Moreover, Solid would have needed to win a bridge loan of $70,000 to $80,000, financing that it had little chance of finding on its own.
The solution: UMCA approached Taco Bell and persuaded it to alter its qualifications to assume more of the risk for the project, allowing Solid to qualify for a bond. In addition, the association guaranteed that its members would complete the project if Solid could not.
UMCA also worked with black-owned Founders National Bank to win Solid the bridge financing it needed to get work started, in part because Taco Bell agreed to make payments in the form of a two-party check, payable to both Solid and Founders.

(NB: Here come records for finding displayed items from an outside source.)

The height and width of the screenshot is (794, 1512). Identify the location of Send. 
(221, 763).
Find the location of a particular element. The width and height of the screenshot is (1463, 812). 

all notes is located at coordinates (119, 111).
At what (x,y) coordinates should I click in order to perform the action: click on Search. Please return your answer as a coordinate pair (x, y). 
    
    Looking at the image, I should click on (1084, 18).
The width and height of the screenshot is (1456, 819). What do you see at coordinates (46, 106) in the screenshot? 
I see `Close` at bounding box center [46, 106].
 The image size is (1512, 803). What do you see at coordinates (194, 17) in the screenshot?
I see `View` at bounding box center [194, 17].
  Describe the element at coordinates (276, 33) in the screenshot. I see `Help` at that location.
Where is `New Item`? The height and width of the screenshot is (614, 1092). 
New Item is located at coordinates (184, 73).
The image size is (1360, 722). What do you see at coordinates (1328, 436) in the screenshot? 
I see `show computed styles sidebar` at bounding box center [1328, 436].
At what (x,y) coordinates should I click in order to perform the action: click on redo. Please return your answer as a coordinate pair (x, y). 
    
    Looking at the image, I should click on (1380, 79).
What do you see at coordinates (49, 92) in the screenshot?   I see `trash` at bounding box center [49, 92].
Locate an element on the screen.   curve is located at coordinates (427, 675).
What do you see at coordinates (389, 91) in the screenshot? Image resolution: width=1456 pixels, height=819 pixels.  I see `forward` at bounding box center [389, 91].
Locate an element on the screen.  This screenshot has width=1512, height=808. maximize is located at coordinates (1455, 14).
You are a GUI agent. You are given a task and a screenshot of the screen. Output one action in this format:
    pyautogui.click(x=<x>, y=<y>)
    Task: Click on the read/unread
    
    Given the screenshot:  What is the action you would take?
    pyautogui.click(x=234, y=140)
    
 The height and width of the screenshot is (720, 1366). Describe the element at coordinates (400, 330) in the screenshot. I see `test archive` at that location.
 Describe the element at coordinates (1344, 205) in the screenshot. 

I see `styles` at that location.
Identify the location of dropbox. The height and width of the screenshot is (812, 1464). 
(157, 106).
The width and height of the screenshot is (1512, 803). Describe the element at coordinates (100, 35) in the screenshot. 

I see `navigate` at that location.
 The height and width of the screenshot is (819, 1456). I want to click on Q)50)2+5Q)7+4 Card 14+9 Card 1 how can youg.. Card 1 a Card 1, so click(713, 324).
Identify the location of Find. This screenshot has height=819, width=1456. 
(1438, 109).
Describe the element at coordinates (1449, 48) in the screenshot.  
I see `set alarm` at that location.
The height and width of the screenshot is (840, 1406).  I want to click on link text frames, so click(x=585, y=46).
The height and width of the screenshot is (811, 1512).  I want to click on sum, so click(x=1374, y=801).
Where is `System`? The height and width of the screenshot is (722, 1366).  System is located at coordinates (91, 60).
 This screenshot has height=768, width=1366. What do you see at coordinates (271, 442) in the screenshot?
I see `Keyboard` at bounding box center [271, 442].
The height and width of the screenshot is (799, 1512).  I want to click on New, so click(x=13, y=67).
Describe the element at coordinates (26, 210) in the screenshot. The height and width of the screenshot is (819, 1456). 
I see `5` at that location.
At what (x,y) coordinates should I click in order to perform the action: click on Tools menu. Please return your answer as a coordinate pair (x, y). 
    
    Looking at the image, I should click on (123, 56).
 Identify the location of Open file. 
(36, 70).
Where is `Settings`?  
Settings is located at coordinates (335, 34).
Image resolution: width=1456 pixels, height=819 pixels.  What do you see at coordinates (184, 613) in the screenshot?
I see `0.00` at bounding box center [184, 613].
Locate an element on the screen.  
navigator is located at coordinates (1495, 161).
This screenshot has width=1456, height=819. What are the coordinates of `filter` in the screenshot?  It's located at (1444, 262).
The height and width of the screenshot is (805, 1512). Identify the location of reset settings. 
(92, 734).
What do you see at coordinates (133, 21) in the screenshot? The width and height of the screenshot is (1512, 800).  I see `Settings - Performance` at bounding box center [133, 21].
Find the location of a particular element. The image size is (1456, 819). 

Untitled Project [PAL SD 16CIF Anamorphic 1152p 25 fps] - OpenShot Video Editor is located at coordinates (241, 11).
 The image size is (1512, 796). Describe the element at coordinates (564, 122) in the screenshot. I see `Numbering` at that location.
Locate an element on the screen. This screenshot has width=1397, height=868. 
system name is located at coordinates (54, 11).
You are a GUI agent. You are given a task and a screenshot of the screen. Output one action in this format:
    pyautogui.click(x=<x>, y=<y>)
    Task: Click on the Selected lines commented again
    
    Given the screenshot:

The Taco Bell project was one of four major contracts that UMCA has been able to win for its members in a similar way. All told, the efforts have resulted in about 745 jobs and about $2.6 million in contracts.
The group also runs a training program for former gang members and other disadvantaged youth, and requires that member firms employ them on projects.
But much remains to be done, some of which will require changing the guidelines for hiring contractors so that smaller firms can compete, said Lorraine Stone, a contractor and executive director of construction for the UMCA.
“You can’t just throw a $50-million contract on the table and say, ‘We want minority participation, but nobody showed up,’ ” she said.
For its part, company executive Jose Cofino said, Taco Bell was unaware that its policies were making competition difficult for minority firms. “We had to fundamentally change the way we did business,” he said.
Winning a building contract can give a small firm a shot in the arm.
Max Davis is the black co-owner of Davis Reuss Construction, a Woodland Hills firm that has won $350,000 worth of Arco work since June. As a result, he said, he has been able to grow from a mom-and-pop operation to one with six employees (including four blacks, three of whom live in South-Central Los Angeles).
“We believe it’s like a foot in the door to some major construction work,” he said. “This is just the beginning for us, we hope.”
But he adds that many other minority-owned firms have had trouble finding rebuilding work. That’s not always racism, he added. He pointed out that his firm is 49% owned by Alex Reuss, who is white.
“Even for most non-minority contractors, it’s hard to get contracts with big corporations like this. . . . They get comfortable with the ones they have,” he said.
It’s also a bad time for construction in general, Davis noted. “It’s a business thing, you know what I’m saying? There’s just not enough work to go around.”